I know Jessica’s writing from Literary Mama, of course, but also from her work editing the gorgeous anthology, About What Was Lost. EnLIGHTened is part memoir – a journal of her struggles with weight and the emotionally unhealthy family dynamic that contributed to her eating issues —part gentle how-to. She is so honest in her writing about her past (starting with the confession that her childhood nickname was the mean “Bubble Berger” because of the extra layer of fat she carried), that a reader is immediately sympathetic and open to her advice. The book is practical and pragmatic, full of diagrams of yoga poses, recipes, and sutras (both in Sanskrit and in English); she is so convinced of the benefits of her path that she offers a reader lots of ways to join her, and the result is friendly, charming, and accessible. I may not go as far as she does in her low-fat diet (I’m lucky not to have weight issues), but she makes me think twice about the ice cream in my freezer, or at least consider serving myself a much smaller scoop.

I figured I would read her book the way I do books by Michael Pollan or Barbara Kingsolver (books with which enLIGHTened shares some thinking): I am a member of her choir – I am a vegetarian, organic food-buying, yoga-aspiring writer – but as such, I try to be extra-sensitive to preaching, proselytizing and didacticism.
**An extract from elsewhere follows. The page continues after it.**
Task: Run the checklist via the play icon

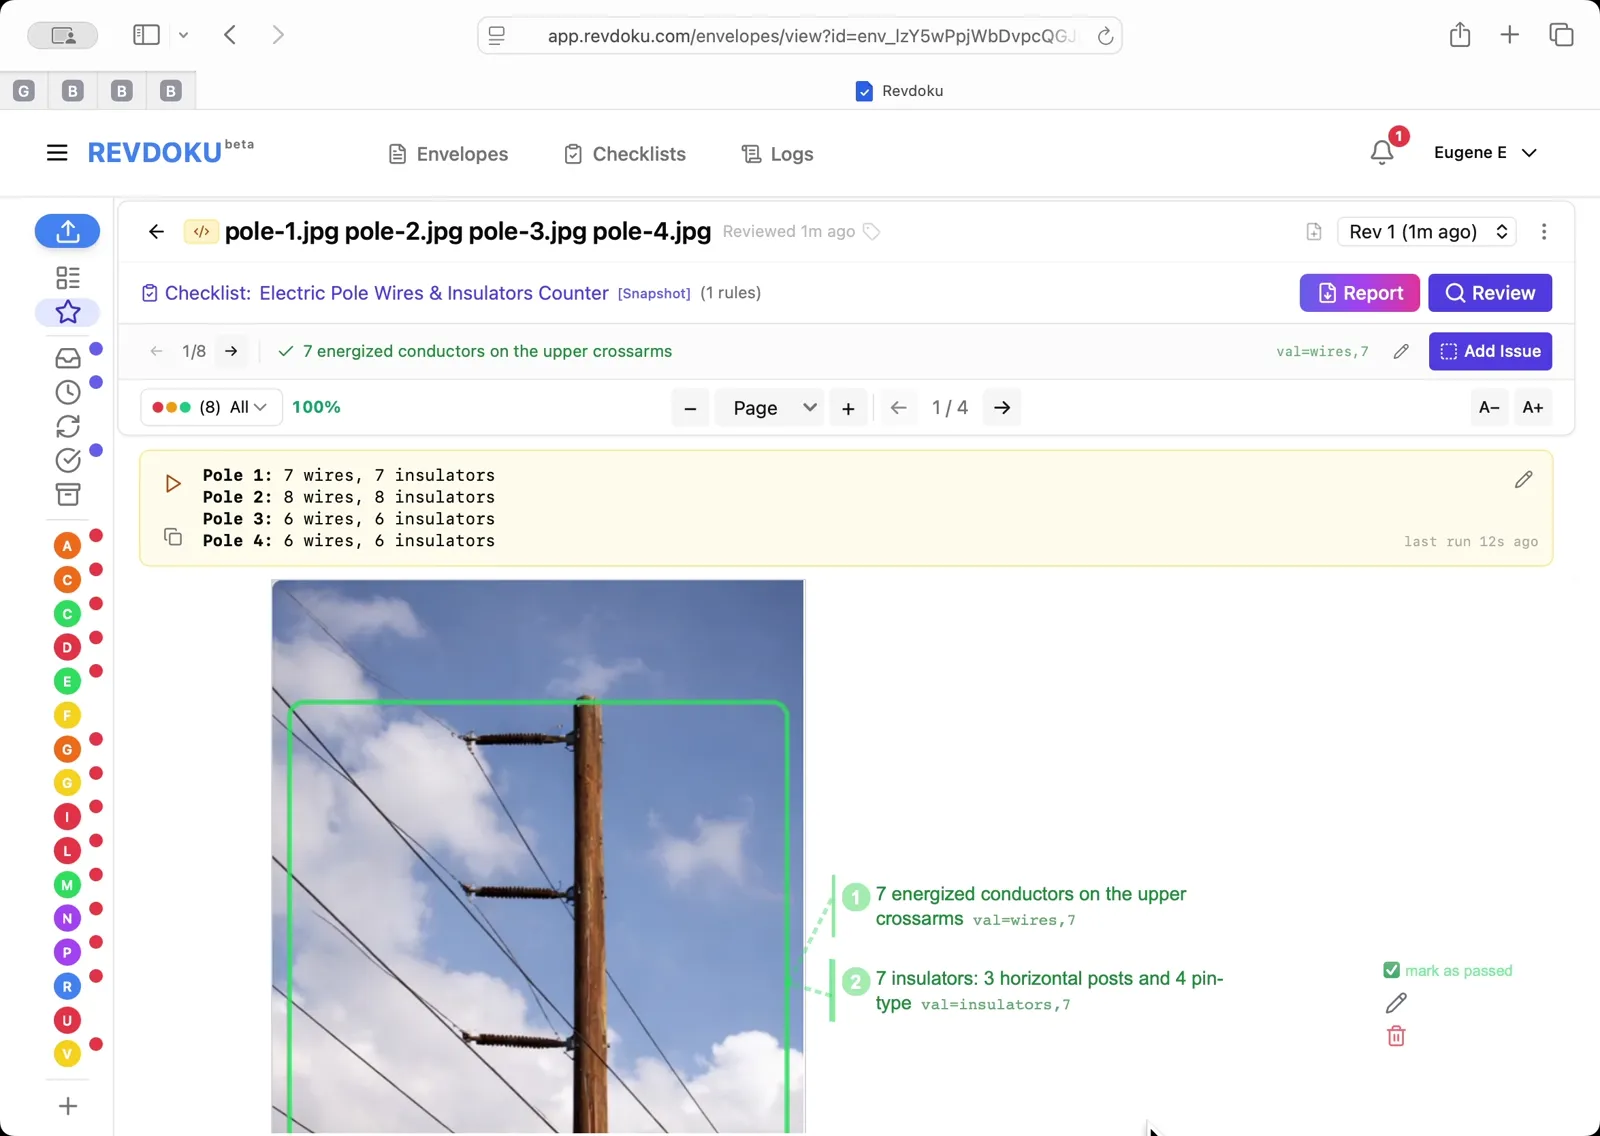Action: pyautogui.click(x=171, y=482)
So I’m happy to report that whenever she strays into potential eye-rolling territory, she pokes a little fun at herself. For instance, in the chapter on purity and cleanliness, she describes attending a retreat in which she was led through a thirty-minute exercise in “conscious sipping:”

“It was unnerving to drink so slowly. After all, I was used to downing a juice while talking on the phone or blow-drying my hair or driving my car or checking my e-mail. Plus, I was already hungry and it was only the first morning. “What do you want out of the next sip?” Alison asked. I wanted to be comforted, I wanted to be filled. (To be honest, I wanted a grilled cheese sandwich.)”

Later in the same chapter, she writes, “If you eat healthy and low-fat most of the time, you can splurge on the occasional more-indulgent foods.” I perked up, wondering what would count as indulgent for someone who bemoans her previously unenlightened nightly snack of Cheerios and chocolate chips (please! My indulgent snack is a bowl of melted peanut butter, topped with vanilla ice cream, granola, and chocolate syrup.) So she continues, “On a weekend—not every weekend, but on the occasional Sunday—Neil and I will go out for whole wheat organic pizza made with hormone-free cheese (I know, I live on the edge).” If she’s living on the edge, even my decent diet puts me over the cliff, but that’s fine. The point here is not that you slavishly follow every tenet she outlines here –I agree with her that we’d probably be healthier if we did, but I certainly can’t – but she offers a great menu from which you can choose.

Yesterday I finished reading enLIGHTened and then washed off my old yoga mat and rolled it out next to the bed. This morning I was already awake when the alarm clock went off, having been woken at 5 by my 7 year-old climbing into bed next to me. At the sound of the alarm, my almost-4 year old thundered down the hall and climbed in, too. I extricated myself from the warm pile and stood on the mat a moment, groggily collecting myself in tadasana (mountain pose) before stretching my arms up over my head and bending one leg at the knee in vrksasana. The boys giggled from their cozy nest, but tomorrow I’ll encourage them to come join me. Now I know this is the perfect way to start the day, and I’m grateful to enLIGHTend for reminding me.